The mode of performing the process is merely to place the solvent and the substance to be dissolved, together in a vessel, and to allow them to remain a longer or shorter time, according to the nature of the substance. For ordinary purposes a loosely covered pan of blue stone-ware is very convenient.
  + Chemical and Pharmaceutic Manipulations pdf pg. 296
+ For a historic account of maceration please see The American Journal of Pharmacy - Vol 82 - pgs 32-42
+ Do-it-yourself: Britannia's Smelling Bottle (Dallas Once a Week, 1860)

This process is likewise applicable almost solely to organic substances. Instead, however, of the solid remaining in contact for a length of time with the solvent, the latter is first heated to boiling and then poured upon the former. After having cooled, the liquid may be decanted or pressed out.

This mode is used for the exhaustion of flowers, leaves, roots, seeds and other substances of delicate texture, which are easily penetrable and readily yield their soluble matters; and especially for the purpose of extracting volatile ingredients. The heat applied to the solvent increases its energy; but as the material is only in contact for a limited time, the interval between the commencement and completion of the operation is not sufficient to affect the material or solution, even though one or more of its components are alterable by heat.
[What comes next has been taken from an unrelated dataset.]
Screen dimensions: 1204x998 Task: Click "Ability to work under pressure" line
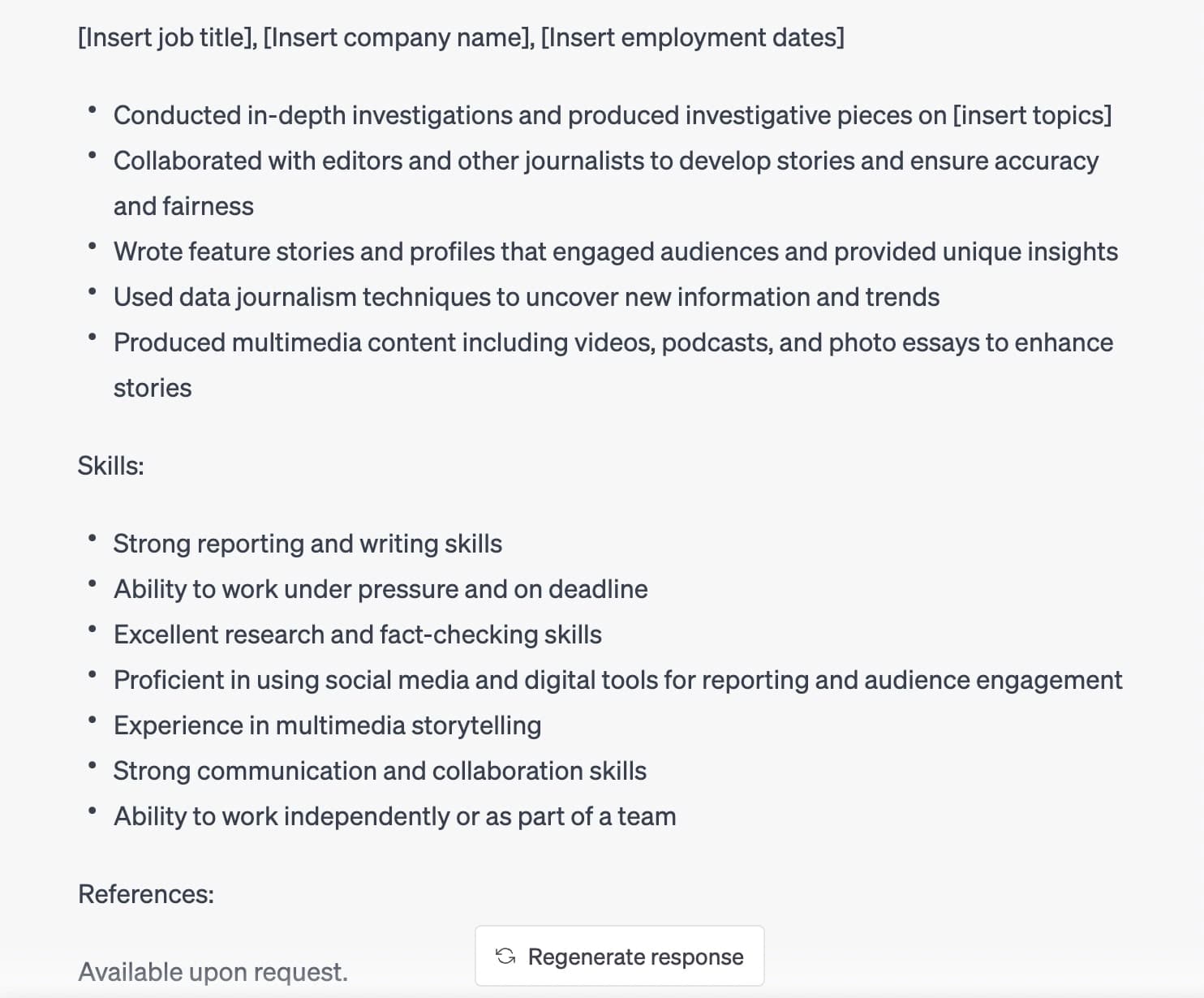tap(381, 589)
In pharmaceutical operations, this process is generally conducted in cast iron flask-shaped vessels with handles, enamelled on the inside and fitted with a tight cover, which is to be kept in its place from the addition to the cooling of the solvent. For small operations, a beaker glass covered with a capsule, or a yellow earthenware stew pan with lip and cover, such as can be had at the crockery shops, are admirably adapted. Chemical and Pharmaceutic Manipulations pdf pg. 297

This process is used primarily for extracting tar from trees. Pieces of wood are taken from a live tree. Next, the wood is placed under some type of metal hood. Sometimes inverted metal pots are used. Next, a large metal funnel is placed above the wood and below the metal hood. The funnel often drains into a pipe which goes through the kiln bottom (below the fire) and drips into a tall glass container. The wood is then burned and tar from the smoke collects on the bottom side of the hood and drips down into the funnel, down the pipe, and into the glass container. Once the glass container is full it is removed, allowed to cool, covered, and allowed to sit undisturbed for 6-8 weeks. After that time the tar should seperate into 3 distinct layers; thick tar on the bottom, a watery liquid middle, and a dark oil layer on top. The top layer is the essential oil.

Vacuum Distillation
Some essential oils can be difficult to extract thus requiring high temperatures. Essential oils are very sensitive to heat so it's possible to lower extraction temperatures by altering pressure. Vacuum distillation refers to this process and often requires special equipment.